WHAT IS NEEDED
Repeat the listing that follows character for character, omitting images.
☆ ☆ ☆ ☆ ☆
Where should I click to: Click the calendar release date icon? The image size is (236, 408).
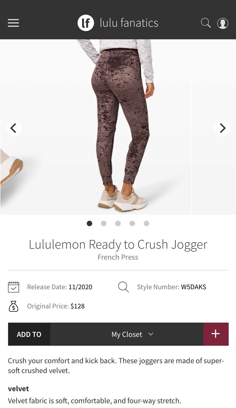pyautogui.click(x=14, y=287)
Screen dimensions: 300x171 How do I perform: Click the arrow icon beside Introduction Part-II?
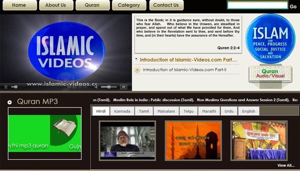tap(137, 70)
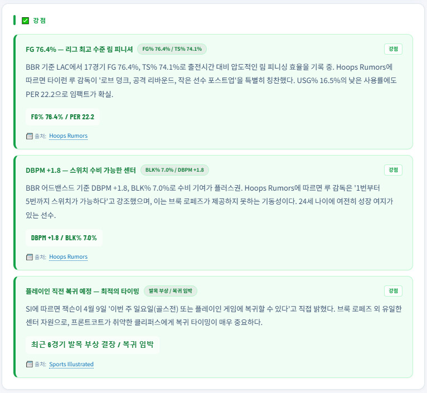Open the Sports Illustrated source link

pyautogui.click(x=71, y=364)
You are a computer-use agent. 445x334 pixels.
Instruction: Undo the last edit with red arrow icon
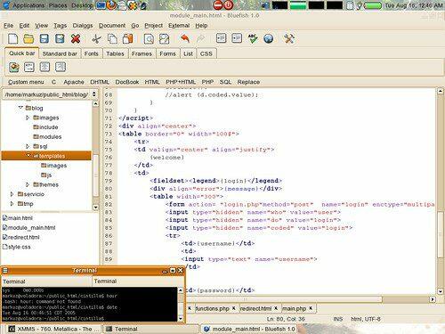(x=185, y=38)
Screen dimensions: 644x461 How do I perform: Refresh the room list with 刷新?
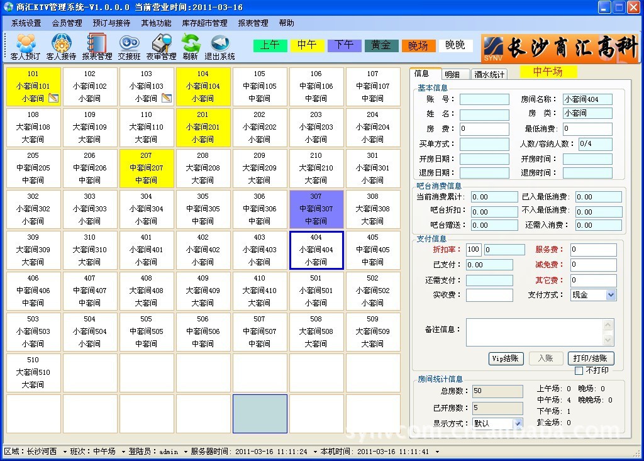[190, 47]
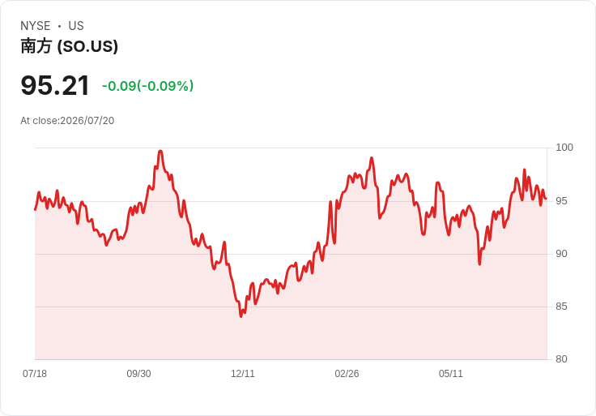Click the chart's highest peak near 100
Image resolution: width=596 pixels, height=416 pixels.
160,152
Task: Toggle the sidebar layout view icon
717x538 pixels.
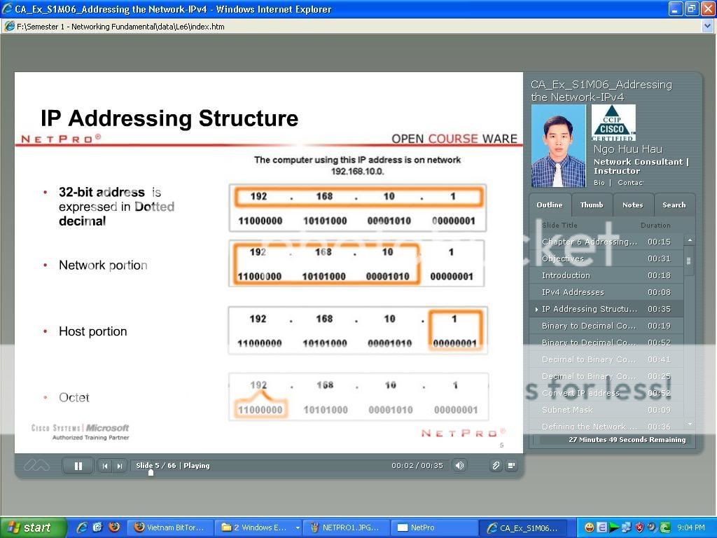Action: click(x=512, y=465)
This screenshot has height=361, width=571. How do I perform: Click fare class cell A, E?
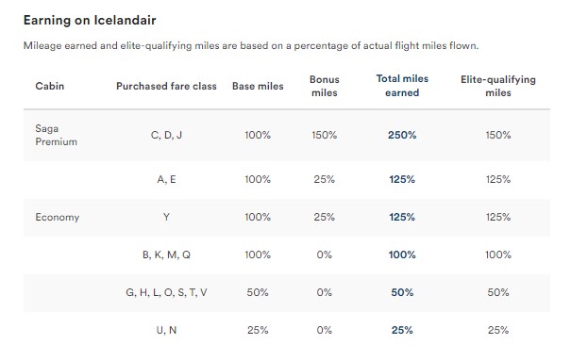pyautogui.click(x=166, y=179)
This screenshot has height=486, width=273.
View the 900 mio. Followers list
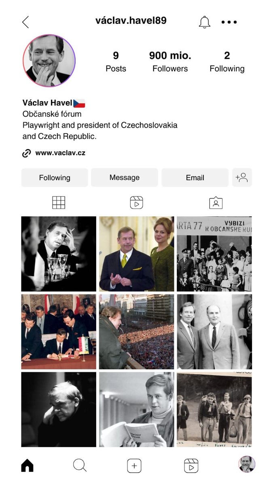point(170,62)
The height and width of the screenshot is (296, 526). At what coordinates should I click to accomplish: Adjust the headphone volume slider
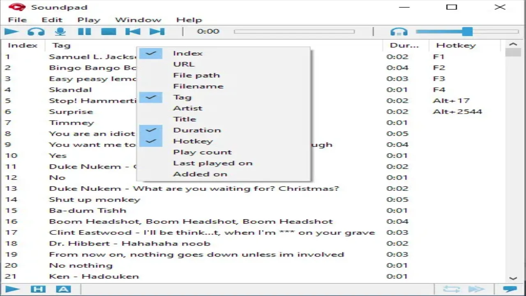pyautogui.click(x=468, y=31)
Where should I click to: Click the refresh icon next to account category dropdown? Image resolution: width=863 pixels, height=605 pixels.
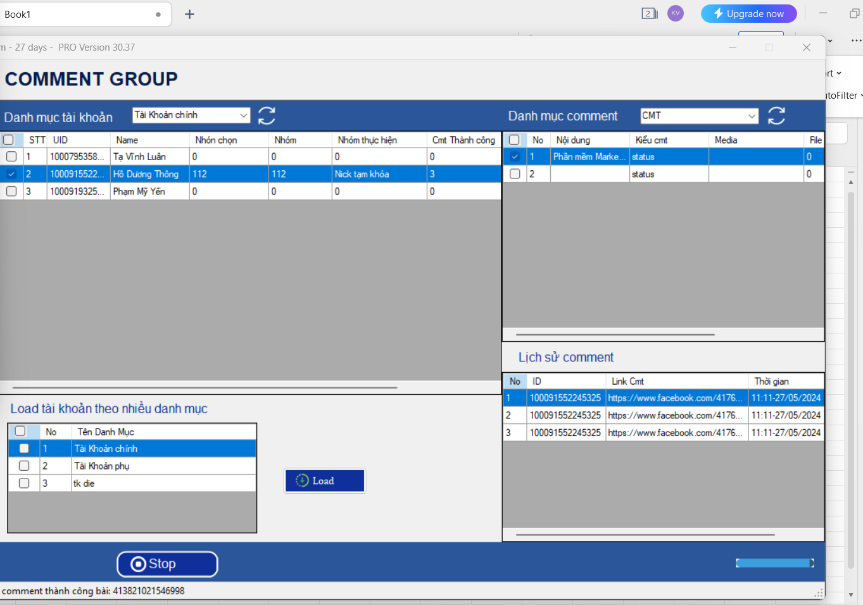(267, 115)
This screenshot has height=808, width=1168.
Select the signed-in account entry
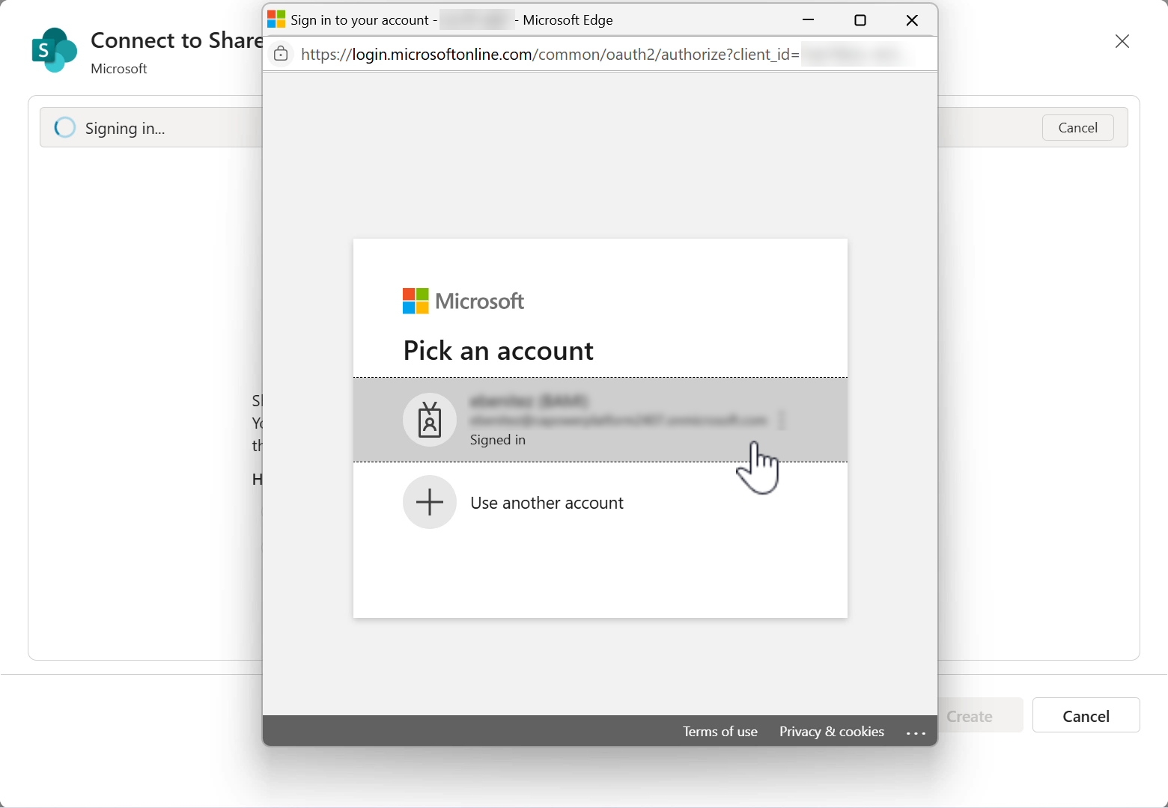599,420
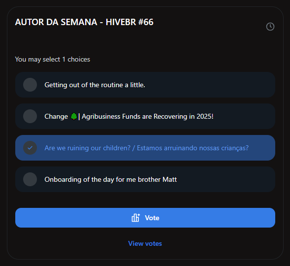Click the 'Vote' text label on blue button
This screenshot has height=266, width=290.
[x=152, y=218]
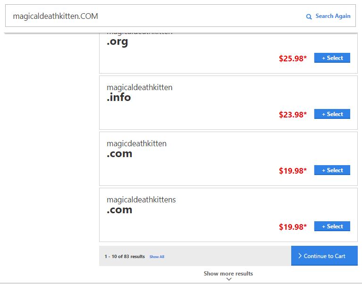Select the .org domain for $25.98

coord(332,58)
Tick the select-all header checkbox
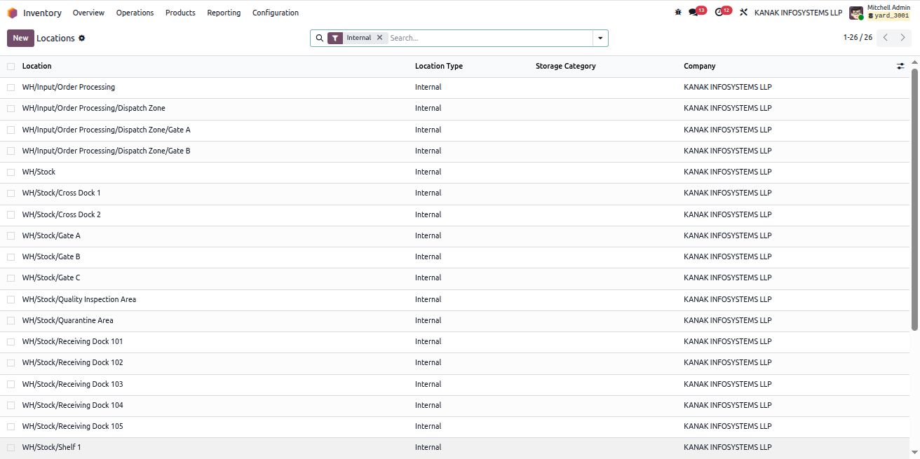Screen dimensions: 920x459 [11, 67]
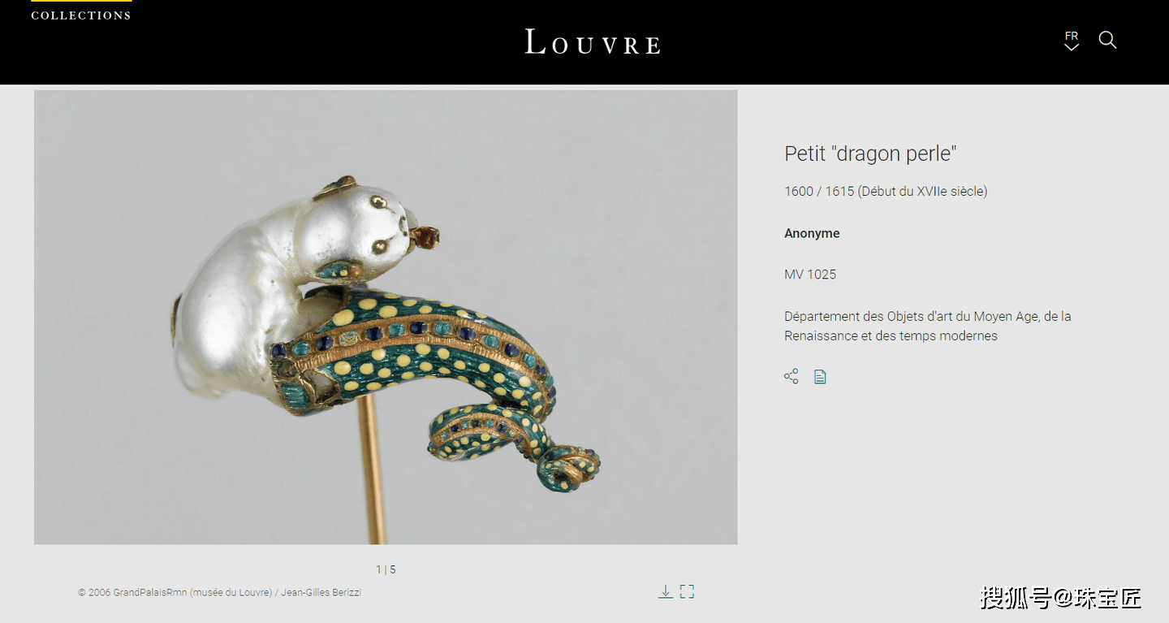Download the image with the arrow icon

[x=665, y=592]
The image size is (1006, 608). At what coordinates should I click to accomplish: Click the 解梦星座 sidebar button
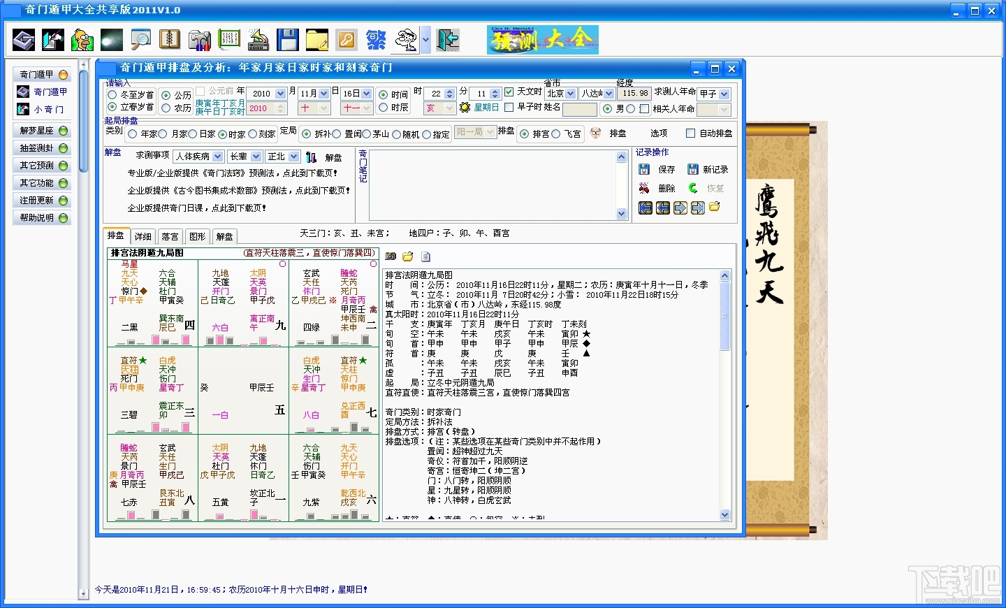[x=43, y=131]
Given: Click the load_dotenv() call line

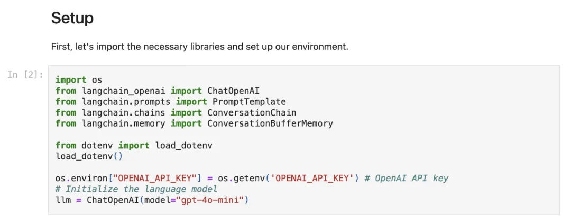Looking at the screenshot, I should click(x=89, y=156).
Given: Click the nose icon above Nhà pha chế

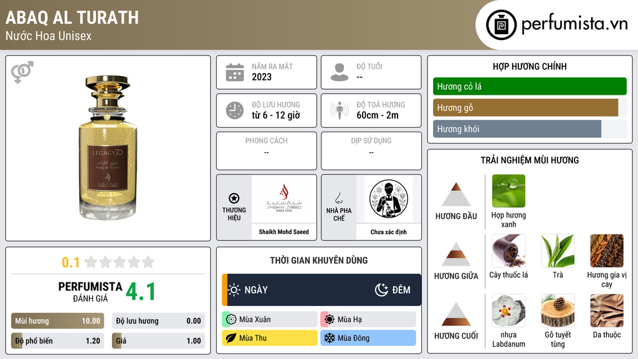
☆ ☆ ☆ ☆ ☆
SOLUTION
Where should I click to: Click the calendar release date icon? The image size is (236, 408).
pyautogui.click(x=14, y=287)
Screen dimensions: 300x171 How do I perform: Click the arrow icon beside Introduction Part-II?
tap(137, 70)
Open the Sports Illustrated source link

pyautogui.click(x=71, y=364)
You are a computer-use agent. 445x334 pixels.
Instruction: Undo the last edit with red arrow icon
(x=185, y=38)
Screen dimensions: 644x461 How do I perform: Refresh the room list with 刷新?
[190, 47]
Click the chart's highest peak near 100
Image resolution: width=596 pixels, height=416 pixels.
160,152
Task: Toggle the sidebar layout view icon
717x538 pixels.
Action: click(x=512, y=465)
This screenshot has height=361, width=571. How do I perform: Click fare class cell A, E?
pyautogui.click(x=166, y=179)
This screenshot has height=486, width=273.
View the 900 mio. Followers list
point(170,62)
The height and width of the screenshot is (296, 526). At what coordinates should I click to accomplish: Adjust the headphone volume slider
pyautogui.click(x=468, y=31)
Where should I click to: Click the refresh icon next to account category dropdown? Image resolution: width=863 pixels, height=605 pixels.
(267, 115)
This screenshot has height=808, width=1168.
Select the signed-in account entry
599,420
Click the 'Vote' text label on blue button
This screenshot has height=266, width=290.
[x=152, y=218]
Select the .org domain for $25.98

coord(332,58)
Tick the select-all header checkbox
Screen dimensions: 920x459 [11, 67]
Download the image with the arrow icon

[x=665, y=592]
The image size is (1006, 608). At what coordinates should I click to accomplish: Click the 解梦星座 sidebar button
[x=43, y=131]
Given: Click the load_dotenv() call line

Looking at the screenshot, I should click(x=89, y=156).
Given: Click the nose icon above Nhà pha chế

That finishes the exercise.